Alice St. Pierre v. George Beauregard

Citation152 A. 914,103 Vt. 258
PartiesALICE ST. PIERRE v. GEORGE BEAUREGARD
Decision Date07 January 1931
CourtVermont Supreme Court

October Term, 1930.

Bastardy Proceedings---Judgment and Order---G. L. 3616---Presumption Parties Stipulating as to Judgment and Order Referred to Statutory Judgment and Order---Recognizance Specified in G L. 3617 Mandatory---Courts---Amendment of Records---Discretion of Court---Mistake or Accident Not Fault of Party as Ground for Exercise of Discretion To Amend Record---Correcting Error at Subsequent Term of County Court---Failure of Court To Exercise Discretion of Motion To Amend Record---Judgment on Recognizance and Execution---Notice to Surety.

1. Only order and judgment court can enter in bastardy proceedings is that provided by G. L. 3616.

2. It will be presumed that parties to bastardy proceeding stipulating amount and manner of payments to be made by defendant to plaintiff and that court might enter judgment and order "for that amount to be paid as above stipulated," referred to judgment and order specified in G. L. 3616.

3. Provision of G. L. 3617, that person adjudged father of child in bastardy proceedings shall enter into recognizance before court as therein provided, is mandatory.

4. County court, within certain limits, has incidental power independent of statute, to revise and correct its records and, if necessary, to order case to be brought forward after final judgment, vacate judgment, and open case for further proceedings, and may do this at subsequent term.

5. Power of county court to revise and correct its records is addressed solely to its discretion.

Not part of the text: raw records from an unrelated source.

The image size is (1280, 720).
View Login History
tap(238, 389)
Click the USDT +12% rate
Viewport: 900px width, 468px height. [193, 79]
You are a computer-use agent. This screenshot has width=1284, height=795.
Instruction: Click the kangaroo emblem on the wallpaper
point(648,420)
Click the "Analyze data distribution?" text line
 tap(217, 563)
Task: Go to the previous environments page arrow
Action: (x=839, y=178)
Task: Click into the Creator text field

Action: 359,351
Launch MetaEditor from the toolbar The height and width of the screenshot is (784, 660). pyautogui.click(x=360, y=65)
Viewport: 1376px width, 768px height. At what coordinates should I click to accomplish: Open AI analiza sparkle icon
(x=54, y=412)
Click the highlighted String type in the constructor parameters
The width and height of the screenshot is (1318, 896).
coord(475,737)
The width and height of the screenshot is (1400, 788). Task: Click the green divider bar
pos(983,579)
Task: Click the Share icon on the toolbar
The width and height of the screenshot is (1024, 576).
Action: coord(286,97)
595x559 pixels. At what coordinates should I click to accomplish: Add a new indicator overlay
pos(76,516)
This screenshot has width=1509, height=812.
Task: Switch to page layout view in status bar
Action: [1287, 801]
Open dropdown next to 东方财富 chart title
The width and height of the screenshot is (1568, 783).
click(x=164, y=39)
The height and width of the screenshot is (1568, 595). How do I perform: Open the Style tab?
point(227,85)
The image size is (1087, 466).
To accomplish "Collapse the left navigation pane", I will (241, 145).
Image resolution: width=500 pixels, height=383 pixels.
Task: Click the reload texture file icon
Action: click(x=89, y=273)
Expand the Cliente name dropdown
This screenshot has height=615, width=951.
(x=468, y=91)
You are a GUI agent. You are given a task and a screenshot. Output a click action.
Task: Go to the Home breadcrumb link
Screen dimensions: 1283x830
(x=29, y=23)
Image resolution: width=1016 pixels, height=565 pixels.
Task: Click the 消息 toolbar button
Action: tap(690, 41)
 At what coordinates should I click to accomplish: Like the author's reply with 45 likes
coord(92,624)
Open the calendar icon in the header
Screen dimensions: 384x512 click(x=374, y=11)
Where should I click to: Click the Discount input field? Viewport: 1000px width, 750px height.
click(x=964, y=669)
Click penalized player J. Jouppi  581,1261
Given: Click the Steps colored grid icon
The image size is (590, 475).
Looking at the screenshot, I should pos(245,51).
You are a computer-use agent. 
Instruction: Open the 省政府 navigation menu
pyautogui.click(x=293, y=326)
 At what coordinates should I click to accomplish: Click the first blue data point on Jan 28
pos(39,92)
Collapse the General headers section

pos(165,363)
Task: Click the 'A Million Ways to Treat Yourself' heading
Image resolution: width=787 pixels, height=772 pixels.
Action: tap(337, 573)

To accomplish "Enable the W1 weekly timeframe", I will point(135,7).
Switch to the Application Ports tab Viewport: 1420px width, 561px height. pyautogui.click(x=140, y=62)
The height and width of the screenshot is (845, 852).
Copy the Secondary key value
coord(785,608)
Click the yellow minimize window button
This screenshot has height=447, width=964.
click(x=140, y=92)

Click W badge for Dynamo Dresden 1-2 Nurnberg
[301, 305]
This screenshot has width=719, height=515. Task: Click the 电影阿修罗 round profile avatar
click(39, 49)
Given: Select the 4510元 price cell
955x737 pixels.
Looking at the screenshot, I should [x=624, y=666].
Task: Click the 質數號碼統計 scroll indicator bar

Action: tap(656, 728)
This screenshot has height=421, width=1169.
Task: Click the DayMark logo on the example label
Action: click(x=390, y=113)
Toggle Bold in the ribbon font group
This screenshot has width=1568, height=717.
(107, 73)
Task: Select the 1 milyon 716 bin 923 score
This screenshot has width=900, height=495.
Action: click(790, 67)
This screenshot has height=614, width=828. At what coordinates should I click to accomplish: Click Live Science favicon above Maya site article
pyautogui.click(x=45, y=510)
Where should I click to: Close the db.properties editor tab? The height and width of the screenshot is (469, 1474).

6. In amending record, court has right to act upon ground of mistake or accident not arising from neglect or fault of party.

7. Where parties to bastardy proceeding in stipulating as to judgment intended court should render judgment provided by statute, but by mistake or inadvertence of court, and without fault or neglect of plaintiff, judgment rendered failed to conform to statute, error is one which may be corrected by amendment, at subsequent term, court having discretionary power to grant or refuse relief prayed for.

8. Failure of court to exercise its discretion, in overruling motion to amend judgment in bastardy proceedings to conform with statute, held error.

9. Where judgment in bastardy proceedings, while irregular, when considered with stipulation of parties to which it referred, was specific as to amount of several payments to be made by defendant and dates when due, judgment comes within terms of recognizance taken before justice of the peace, and plaintiff was entitled to have judgment on same and execution issued as provided by G. L. 3619, provided statutory notice was given.

10. Where record did not show that surety in bastardy proceeding had been given twelve days notice required by G. L. 3619, Supreme Court cannot say that lower court erred in overruling motion for execution to be issued on recognizance.

BASTARDY PROCEEDING. The parties stipulated as to amount and manner of payments to be made by defendant to plaintiff and that judgment and order might be entered thereon, and judgment that plaintiff recover of defendant amounts named in stipulation was rendered by court at the September Term, 1928, Orleans County, Willcox, J., presiding. At the March Term, 1930, Orleans County, Sherman, J., presiding, plaintiff filed motions praying that case be brought forward; that a capias issue to bring defendant before court to show why he should not be ordered to pay as ordered at the September Term, 1928; that he be required to give a suitable recognizance to make payments as ordered in record at said September Term, or be confined in jail until recognizance was given; that judgment be amended to conform to G. L. 3616, 3617; and that an execution issue against defendant and his surety who recognized before the justice of the peace. The motions were severally overruled as matter of law. The plaintiff excepted.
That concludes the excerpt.